Personal information
- Full name: George Geoffrey James Fenton
- Born: 2 July 1909 Derby, Derbyshire, England
- Died: 26 May 1944 (aged 34) Palena, Abruzzo, Italy
- Batting: Unknown

Career statistics
| Competition | First-class |
| Matches | 1 |
| Runs scored | 52 |
| Batting average | – |
| 100s/50s | –/– |
| Top score | 41* |
| Catches/stumpings | –/– |
- Source: ESPNcricinfo, 17 December 2021

= George Fenton (cricketer) =

English cricketer and British Indian Army officer

George Geoffrey James Fenton (2 July 1909 – 26 May 1944) was an English first-class cricketer and British Army officer.

The son of Lieutenant Colonel George Cecil Verner Fenton, he was born at Derby in July 1909. After completing his education, he went up to the Royal Military Academy, Woolwich.
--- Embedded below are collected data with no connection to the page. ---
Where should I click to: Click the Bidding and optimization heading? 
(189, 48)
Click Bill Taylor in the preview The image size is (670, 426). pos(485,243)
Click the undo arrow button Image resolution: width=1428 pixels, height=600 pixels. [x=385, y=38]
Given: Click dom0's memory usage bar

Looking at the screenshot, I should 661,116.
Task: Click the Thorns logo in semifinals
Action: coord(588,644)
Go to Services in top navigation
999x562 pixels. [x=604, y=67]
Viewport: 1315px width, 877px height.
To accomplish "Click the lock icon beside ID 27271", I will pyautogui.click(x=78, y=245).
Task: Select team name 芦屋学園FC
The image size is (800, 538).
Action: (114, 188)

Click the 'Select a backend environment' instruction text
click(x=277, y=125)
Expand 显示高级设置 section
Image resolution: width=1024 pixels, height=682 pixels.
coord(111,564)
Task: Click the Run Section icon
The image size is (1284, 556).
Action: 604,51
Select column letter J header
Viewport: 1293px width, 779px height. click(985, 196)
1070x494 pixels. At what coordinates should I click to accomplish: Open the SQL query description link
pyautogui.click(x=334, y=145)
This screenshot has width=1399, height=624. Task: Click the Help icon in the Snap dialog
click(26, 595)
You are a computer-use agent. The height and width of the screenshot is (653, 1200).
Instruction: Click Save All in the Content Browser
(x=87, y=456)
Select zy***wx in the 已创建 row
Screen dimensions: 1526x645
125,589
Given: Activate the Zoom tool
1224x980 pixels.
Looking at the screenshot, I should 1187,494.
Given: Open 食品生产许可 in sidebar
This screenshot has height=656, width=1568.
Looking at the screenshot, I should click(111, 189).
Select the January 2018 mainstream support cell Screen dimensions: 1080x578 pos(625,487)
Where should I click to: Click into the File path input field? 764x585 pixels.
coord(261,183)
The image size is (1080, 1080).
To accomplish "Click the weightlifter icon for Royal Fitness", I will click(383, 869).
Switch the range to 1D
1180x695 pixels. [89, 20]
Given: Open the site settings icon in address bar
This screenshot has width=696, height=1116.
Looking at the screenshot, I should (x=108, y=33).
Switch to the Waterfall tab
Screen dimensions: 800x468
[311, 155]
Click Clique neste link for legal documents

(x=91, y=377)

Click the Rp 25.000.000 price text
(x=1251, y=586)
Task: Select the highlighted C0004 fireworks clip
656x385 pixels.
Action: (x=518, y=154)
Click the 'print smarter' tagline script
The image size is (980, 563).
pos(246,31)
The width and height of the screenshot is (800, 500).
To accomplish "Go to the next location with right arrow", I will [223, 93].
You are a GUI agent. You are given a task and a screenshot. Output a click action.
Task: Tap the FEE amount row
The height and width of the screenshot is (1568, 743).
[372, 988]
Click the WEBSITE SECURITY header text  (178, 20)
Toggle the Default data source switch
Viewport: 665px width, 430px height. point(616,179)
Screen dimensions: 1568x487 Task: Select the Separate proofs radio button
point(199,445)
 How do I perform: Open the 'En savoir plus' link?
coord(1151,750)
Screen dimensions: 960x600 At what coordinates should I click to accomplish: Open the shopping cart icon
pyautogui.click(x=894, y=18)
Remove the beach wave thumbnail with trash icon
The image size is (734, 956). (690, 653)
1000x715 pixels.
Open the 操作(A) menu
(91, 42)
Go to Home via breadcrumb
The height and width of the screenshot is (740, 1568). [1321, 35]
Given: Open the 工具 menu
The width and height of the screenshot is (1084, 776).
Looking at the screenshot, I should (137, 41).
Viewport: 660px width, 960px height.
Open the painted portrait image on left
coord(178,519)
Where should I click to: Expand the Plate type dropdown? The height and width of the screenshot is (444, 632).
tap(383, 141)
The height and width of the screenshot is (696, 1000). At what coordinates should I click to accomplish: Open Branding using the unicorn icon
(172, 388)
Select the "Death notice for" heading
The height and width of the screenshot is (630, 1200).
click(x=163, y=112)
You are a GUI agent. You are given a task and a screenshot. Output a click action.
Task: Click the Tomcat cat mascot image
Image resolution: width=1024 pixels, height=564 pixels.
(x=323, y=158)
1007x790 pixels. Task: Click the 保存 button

He graduated from Sandhurst into the Royal Artillery as a second lieutenant in January 1930, with promotion to lieutenant following in January 1933. While serving in British India, he made a single appearance in first-class cricket for Viceroy's XI against the Roshanara Club at Delhi in February 1933. He batted twice in the match, ending both of the Viceroy's XI innings' unbeaten with scores of 11 and 41. In the Royal Artillery, he was promoted to captain in August 1938 and was made an adjutant in June 1939. In January 1939, Fenton married in the Hampshire village of Milford on Sea. Fenton served in the Second World War, during which he was given command of the 85th Mountain Battery in 1944 during the Italian campaign. He was killed in action on 26 May 1944 while the 85th was in the midst of attacking the German fortifications of the Gustav Line near the Sangro River at Palena. Fenton was buried at the Sangro River War Cemetery.